Il résulte de tout ce qui précède que M. C… n’est pas fondé à demander l’annulation de l’arrêté du 15 avril 2024 par lequel le président de la communauté de communes Ouche et Montagne a prononcé à son encontre une sanction d’exclusion temporaire de fonctions de six mois. Il y a lieu, dès lors, de rejeter les conclusions à fin d’annulation et, par voie de conséquence, les conclusions à fin d’injonction.
Sur les frais liés à l’instance :
Les dispositions de l’article L. 761-1 du code de justice administrative et de l’article 37 de la loi du 10 juillet 1991 relative à l’aide juridique font obstacle à ce qu’une quelconque somme soit mise à la charge de la communauté de communes Ouche et Montagne qui n’est pas, dans la présente instance, la partie perdante.
Par ailleurs, dans les circonstances de l’espèce, il n’y a pas lieu de mettre à la charge du requérant la somme demandée par la communauté de communes Ouche et Montagne au titre des frais exposés par elle et non compris dans les dépens.
DECIDE:
Article 1er : La requête de M. C… est rejetée.
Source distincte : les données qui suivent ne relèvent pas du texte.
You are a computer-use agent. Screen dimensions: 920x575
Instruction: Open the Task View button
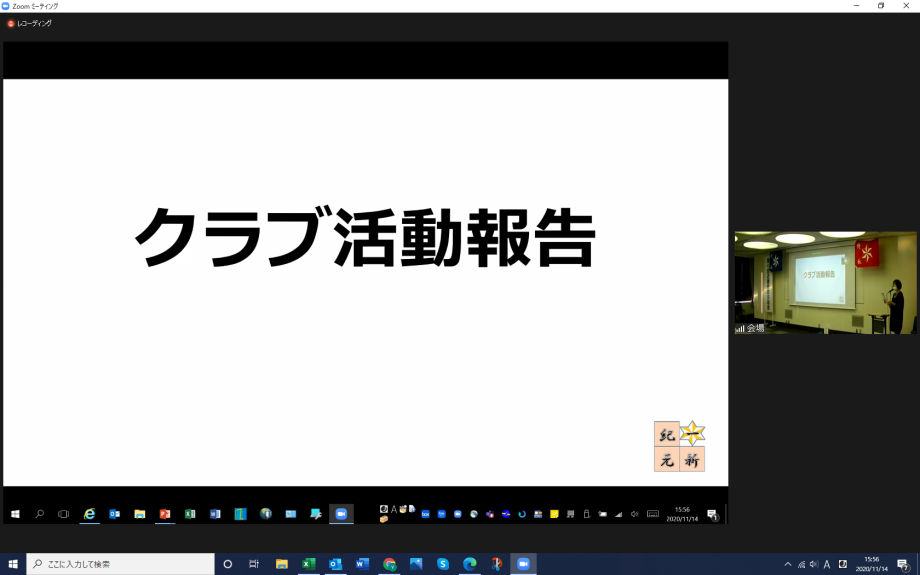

Article 2 : Les conclusions présentées par la communauté de communes Ouche et Montagne sur le fondement de l’article L. 761-1 du code de justice administrative sont rejetées.
Article 3 : Le présent jugement sera notifié à M. B… C…, à Me Gourinat et à la communauté de communes Ouche et Montagne.
Délibéré après l’audience du 7 novembre 2025, à laquelle siégeaient :
M. Rousset, président,
M. Cherief, premier conseiller,
Mme Pfister, conseillère.
Rendu public par mise à disposition au greffe le 2 décembre 2025.
Le rapporteur,
H. Cherief
Le président
O. Rousset
La greffière,
L. Curot
La République mande et ordonne au préfet de la Côte-d’Or, en ce qui le concerne ou à tous commissaires de justice à ce requis en ce qui concerne les voies de droit commun contre les parties privées, de pourvoir à l’exécution de la présente décision.